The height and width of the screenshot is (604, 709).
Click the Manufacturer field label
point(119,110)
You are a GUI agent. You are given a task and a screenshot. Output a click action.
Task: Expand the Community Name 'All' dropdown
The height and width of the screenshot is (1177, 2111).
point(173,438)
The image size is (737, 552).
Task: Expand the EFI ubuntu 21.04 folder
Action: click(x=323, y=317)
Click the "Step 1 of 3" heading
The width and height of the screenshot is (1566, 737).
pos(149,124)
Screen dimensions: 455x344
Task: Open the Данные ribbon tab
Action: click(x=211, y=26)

_____

◆ WHAT YOU SHOULD DO ◆
Echo the rows above line for line, without altering anything.

◆ SOLUTION ◆
The height and width of the screenshot is (604, 709).
Click the Manufacturer field label
point(119,110)
You are a GUI agent. You are given a task and a screenshot. Output a click action.
Task: Expand the Community Name 'All' dropdown
The height and width of the screenshot is (1177, 2111).
point(173,438)
The image size is (737, 552).
Task: Expand the EFI ubuntu 21.04 folder
Action: click(x=323, y=317)
Click the "Step 1 of 3" heading
The width and height of the screenshot is (1566, 737).
pos(149,124)
Screen dimensions: 455x344
Task: Open the Данные ribbon tab
Action: click(x=211, y=26)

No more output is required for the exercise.